Closed hweng closed 6 years ago
Updated configuration for SHARE V2 connections. Updated the gem file and the push methods to use share_notify V2 API. Is updating the mapping code for SHARE V2 fields.
@hweng What's the status of this ticket?
@jessicahilt This one depends on another ticket "share mapping spreadsheet updating: #269". After https://github.com/ucsdlib/damspas/issues/269 is done, this work can be proceeded.

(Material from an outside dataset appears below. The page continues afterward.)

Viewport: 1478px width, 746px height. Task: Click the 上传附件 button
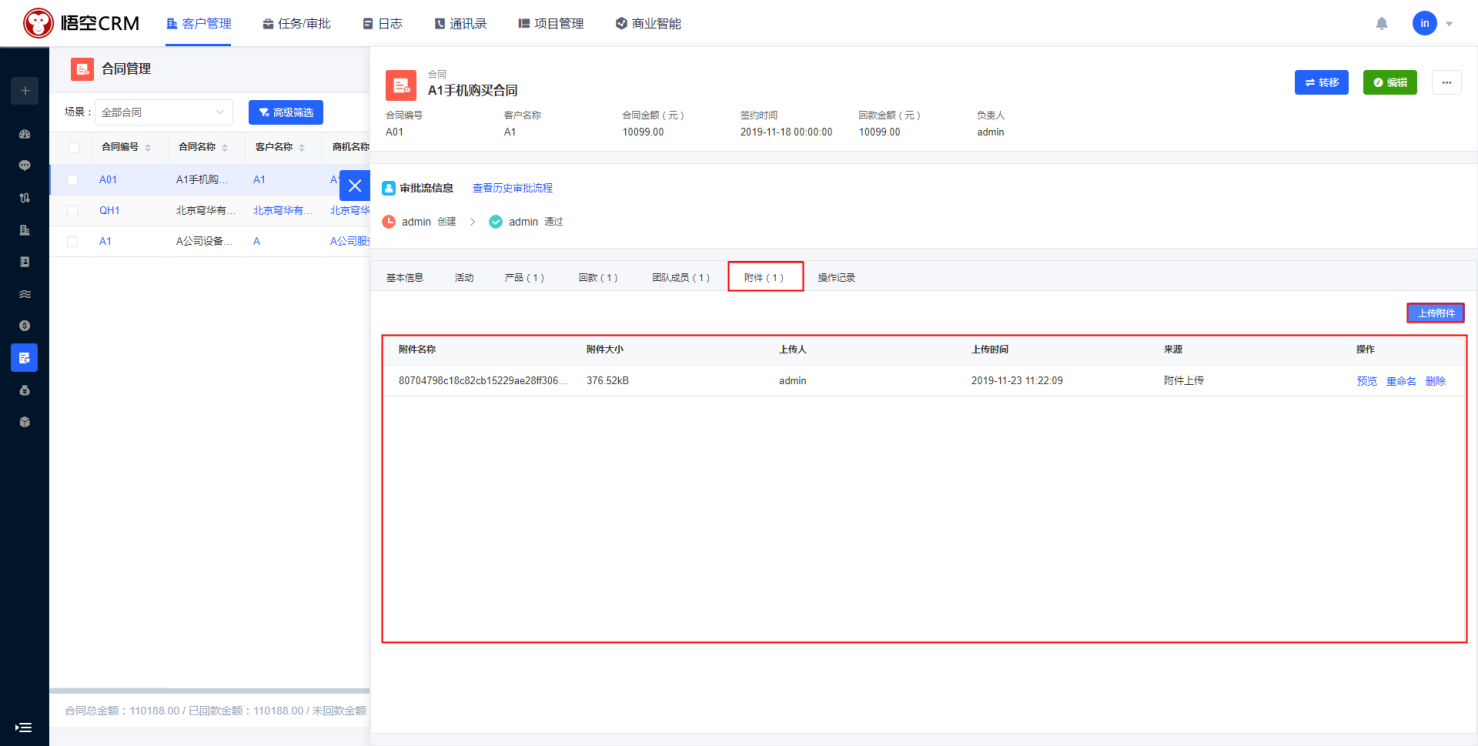coord(1435,313)
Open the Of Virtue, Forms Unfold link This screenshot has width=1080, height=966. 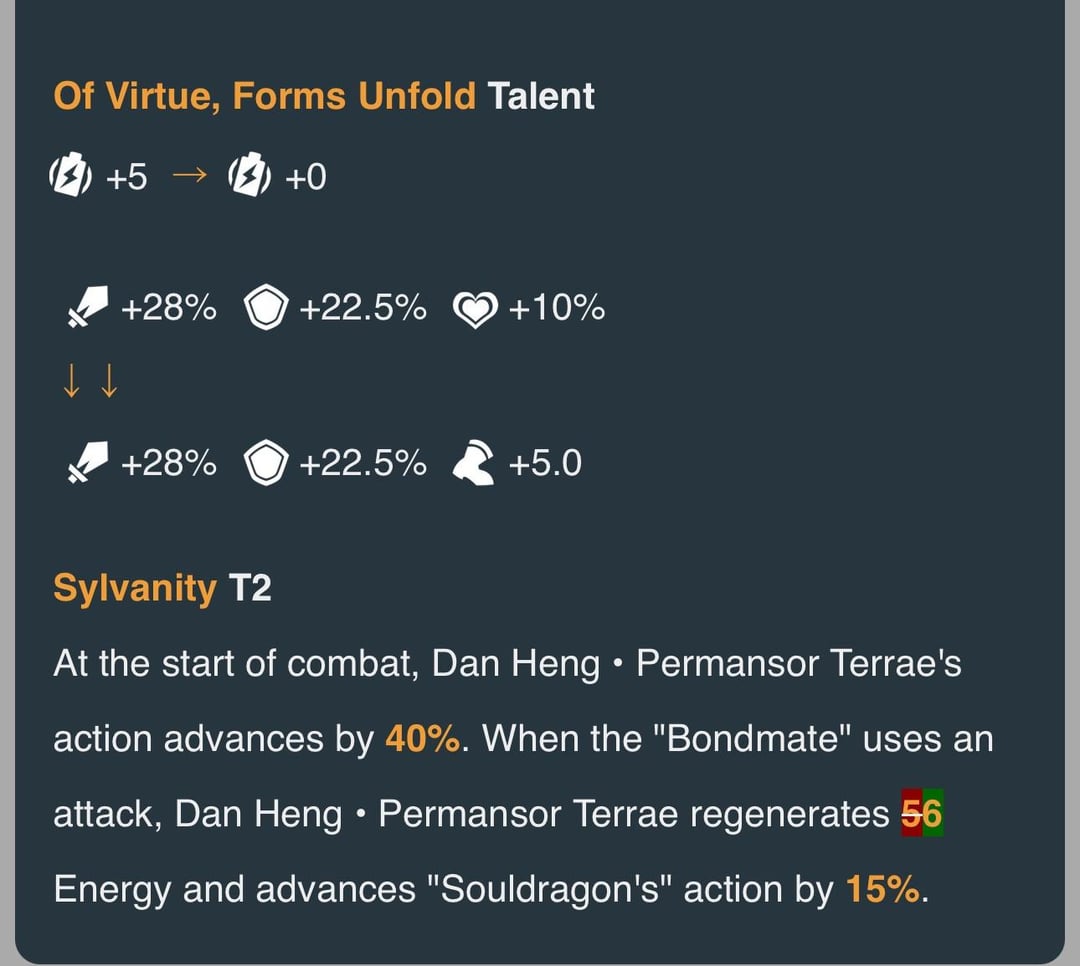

@hjsyoo @arwenhutt The DAMS4 to SHARE V2 mapping has been implemented in damspas. Here is the JSON output for example record bb7305352v: https://gist.github.com/hweng/81bbd50513895f09b9b93003e921a5a4
Here is the sample record that I pushed to SHARE staging area: https://staging-share.osf.io/dataset/4605A-898-E37
If you search title “An annotated checklist of the bees (Hymenoptera: Anthophila) of San Diego County, California”, You will see the first result “Published by UC San Diego Library, Digital Collections”: https://staging-share.osf.io/discover?q=An%20annotated%20checklist%20of%20the%20bees%20(Hymenoptera%3A%20Anthophila)%20of%20San%20Diego%20County%2C%20California&type[]=data%20set
Please let me know if the JSON output and the search result page looks good to you.
Here are some points summarized from https://github.com/ucsdlib/damspas/issues/269, let me know if they look correct to you:
Could all RDC landing pages (whether it's from a collection or object page) be mapped to Resource Type = Dataset, rather than Creative Work? Yes.

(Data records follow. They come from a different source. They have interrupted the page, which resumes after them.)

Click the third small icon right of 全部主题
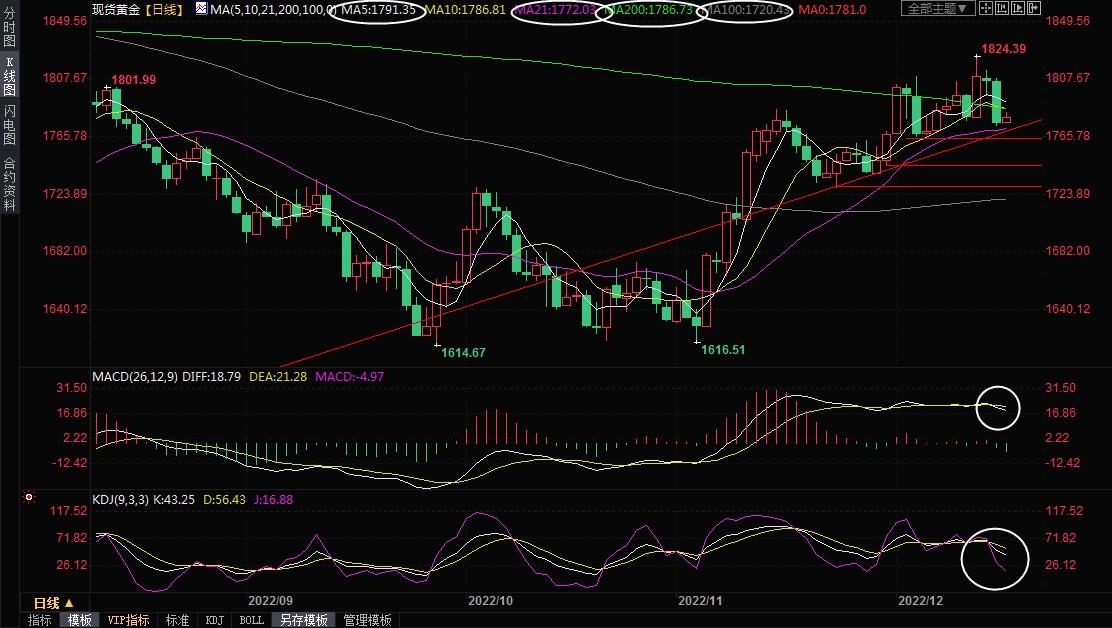Viewport: 1112px width, 628px height. (1019, 9)
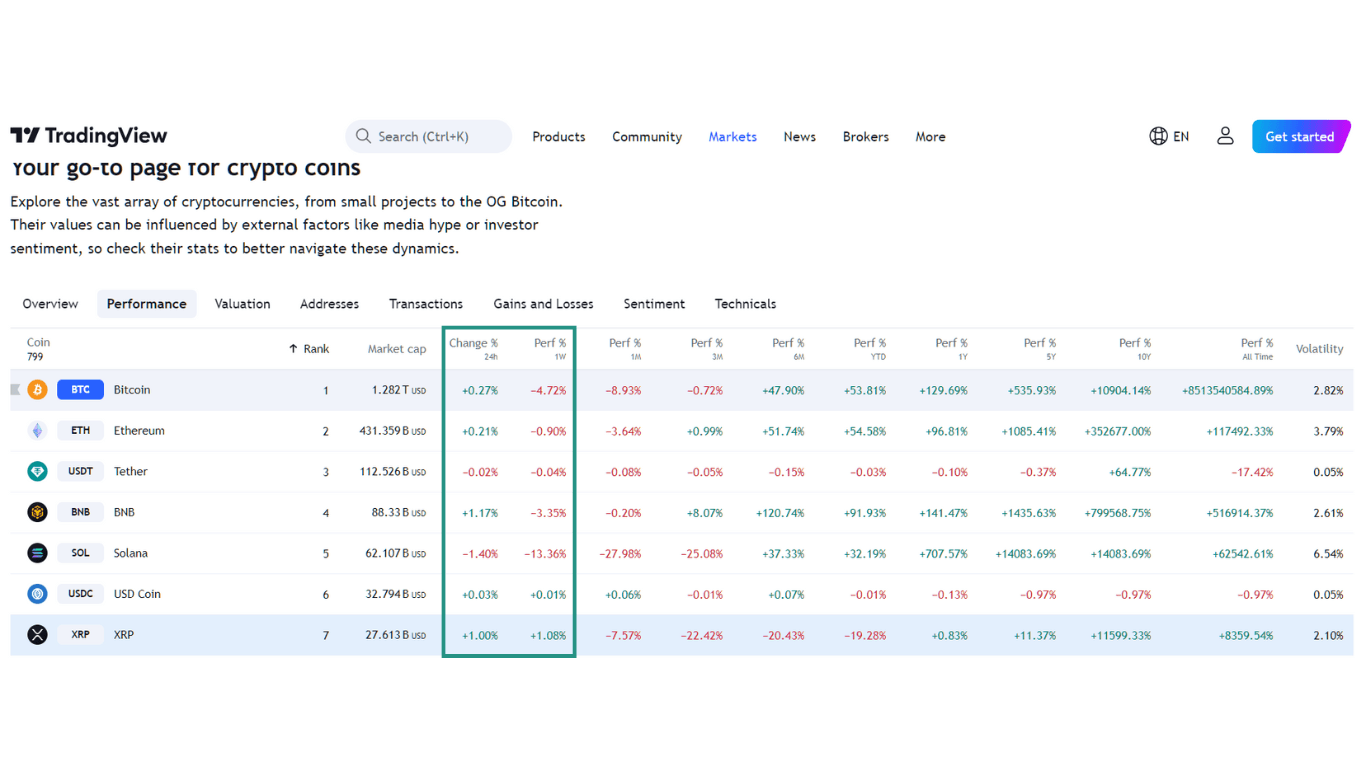Open the BTC ticker link
This screenshot has width=1366, height=768.
(80, 390)
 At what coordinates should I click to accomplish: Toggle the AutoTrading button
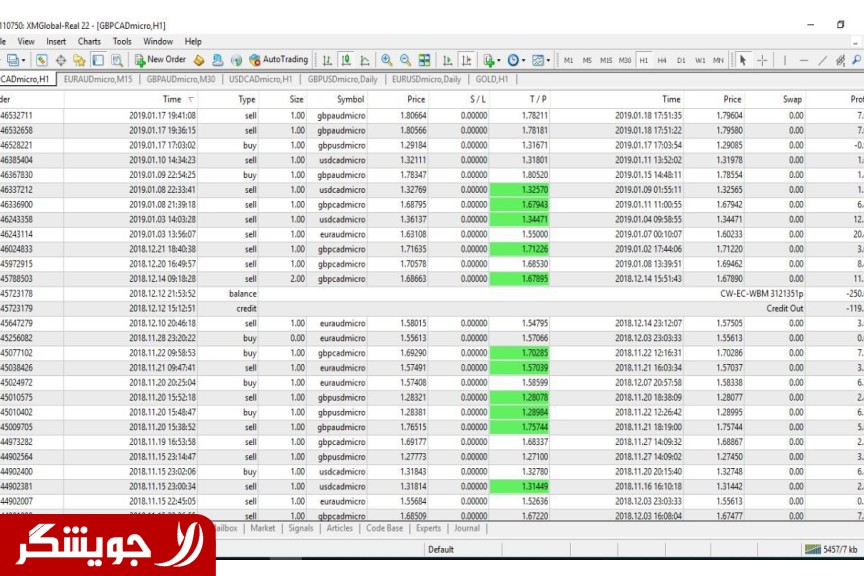pyautogui.click(x=279, y=60)
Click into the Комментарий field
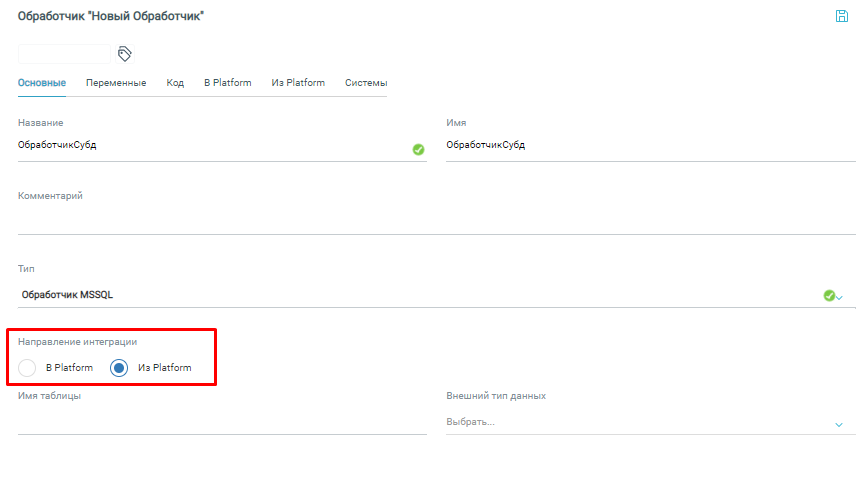The width and height of the screenshot is (860, 480). (x=436, y=220)
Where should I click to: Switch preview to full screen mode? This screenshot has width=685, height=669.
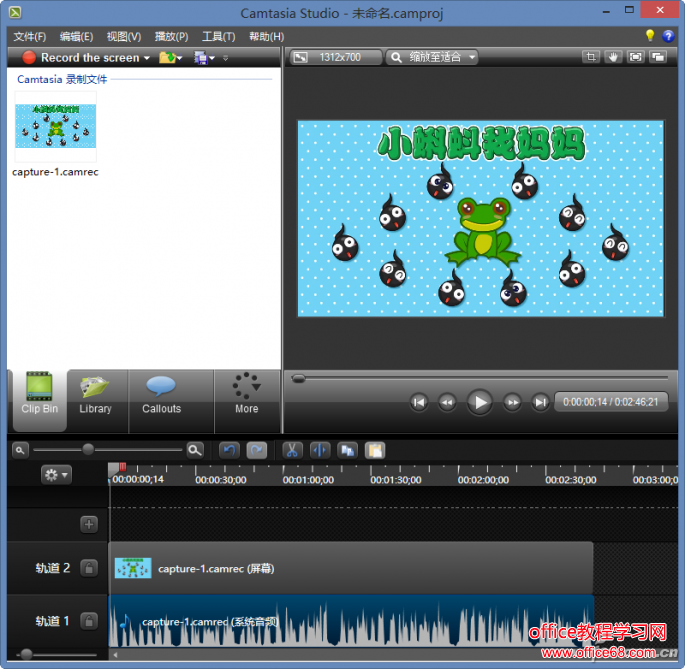coord(636,57)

The following related_agents is added for DAMS records. {agent_type: "Contributor", type: "Organization", "name": "http://library.ucsd.edu/dc"} agent_type: "Publisher", type: "Organization", "name": "UC San Diego Library, Digital Collections"}
Date published is mapped from date_json_tesim value for "type":"issued”. If there is no such value in a DAMS record, it use default value the current time.
For the mapping from DAMS relationship_json_tesi role to SHARE related_agents:
When the a DAMS record relationship_json_tesi role doesn’t match any of the related_agents data type in SHARE schema, it is mapped to default value "contributor"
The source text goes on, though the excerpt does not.